***** Document source

L’éviction du général Bertrand Soubelet* est la conséquence de l’absence de dialogue entre la sphère politique et la sphère administrative. C’est bien de l’efficacité de la gouvernance qu’il est au fond question.
En France, comme dans toutes les démocraties, deux niveaux distincts existent dans notre appareil de gouvernance. Le premier niveau est le niveau politique ; c’est celui des choix qui, en démocratie, appartiennent aux institutions élues: Gouvernement et Parlement. L’autre est celui de l’exécution, c’est-à-dire de la mise en œuvre concrète de ces décisions, exécution qui est le domaine de l’administration. Naturellement, dans une démocratie, l’administration est aux ordres des instances légitimes élues, et il n’est pas question de revenir sur ces principes.

**********
***** Entrées fournies

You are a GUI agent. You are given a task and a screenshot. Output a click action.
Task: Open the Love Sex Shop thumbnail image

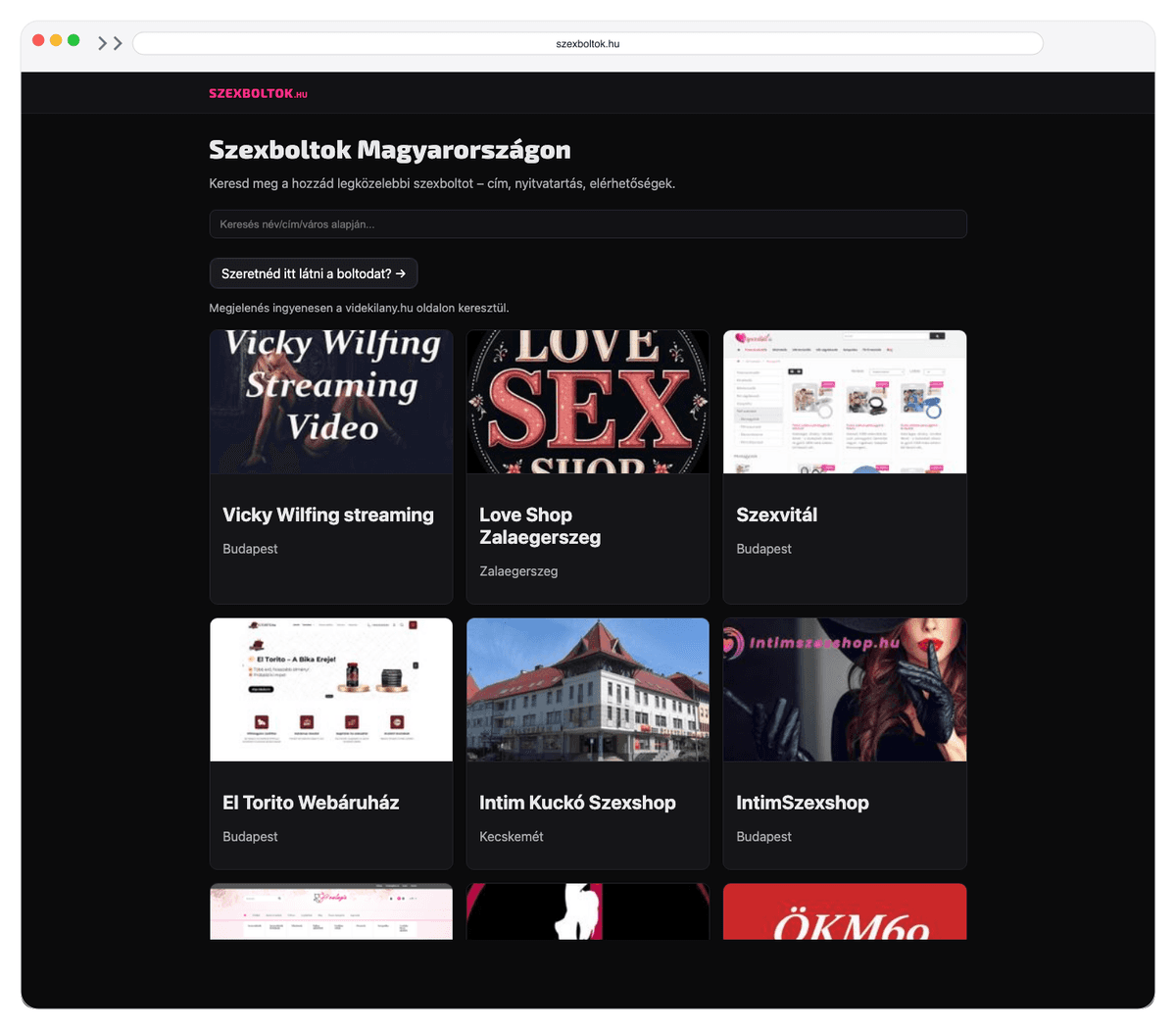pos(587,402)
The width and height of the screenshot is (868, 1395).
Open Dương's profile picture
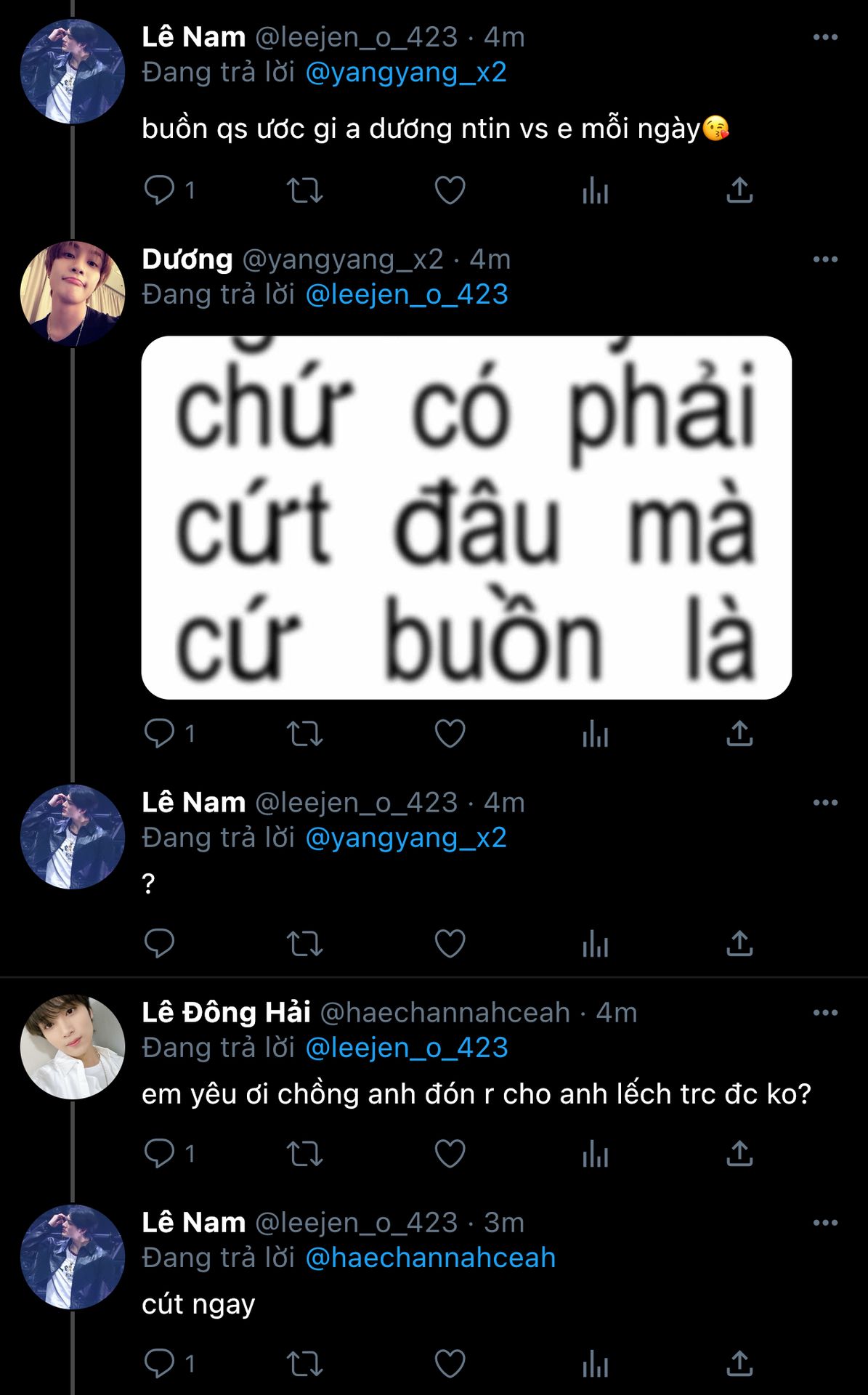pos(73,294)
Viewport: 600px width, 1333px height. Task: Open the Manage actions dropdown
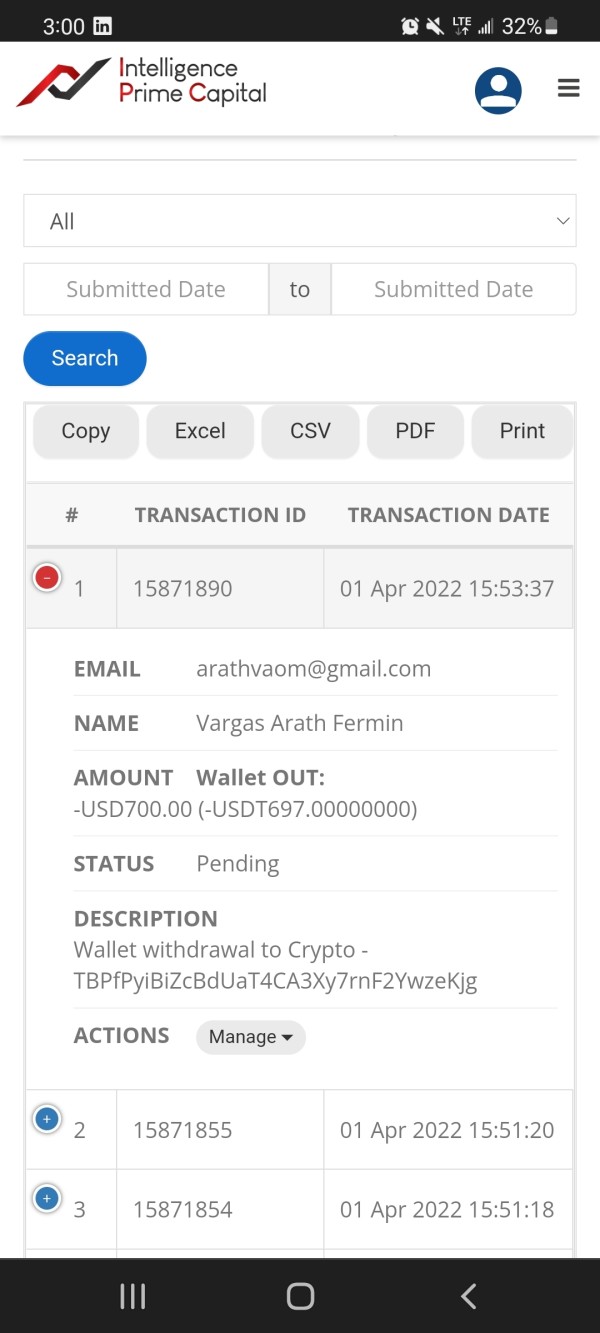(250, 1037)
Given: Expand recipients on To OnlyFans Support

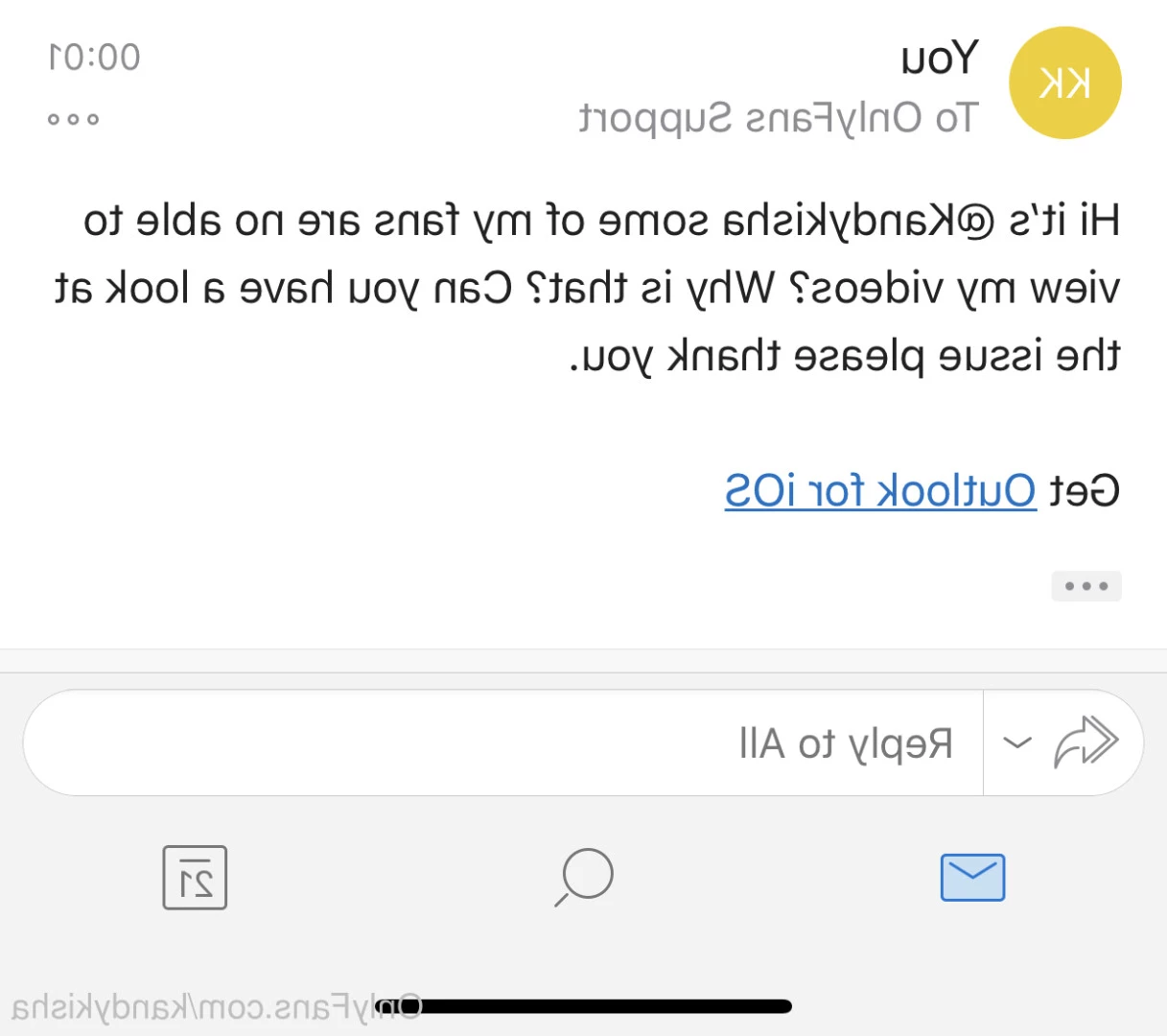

**********

◆ **Tâches**:
(1) Reproduisez fidèlement le passage du texte sur l’éviction du général Soubelet qui va de « L’éviction du général » à « au fond question. ».
(2) Poursuivez, s’il vous plaît, le texte sur l’éviction du général Soubelet à partir de sa dernière phrase.
Les entrées forment un matériau à part.

◆ **Réponses finales**:
(1)
L’éviction du général Bertrand Soubelet* est la conséquence de l’absence de dialogue entre la sphère politique et la sphère administrative. C’est bien de l’efficacité de la gouvernance qu’il est au fond question.

(2)
Cependant, rien n’est simple, et il n’y a pas une frontière étanche entre une sphère politique qui déciderait toute seule sans consulter quiconque et une sphère administrative qui exécuterait sans réfléchir. Il est normal et légitime que les décideurs politiques écoutent les praticiens avant de prendre les décisions, et il est également sain que les hauts fonctionnaires suggèrent des décisions. C’est de la qualité de ce dialogue entre politiques et fonctionnaires que se nourrit une gestion efficace des affaires publiques: une bonne analyse de la situation fondée sur la connaissance fine des problèmes et sur l’expérience des praticiens, une décision mûrie impliquant toutes les parties prenantes, une réflexion approfondie sur la faisabilité technique et l’acceptabilité sociale des choix, enfin l’appropriation en amont des décisions par les praticiens facilitant la mise en œuvre.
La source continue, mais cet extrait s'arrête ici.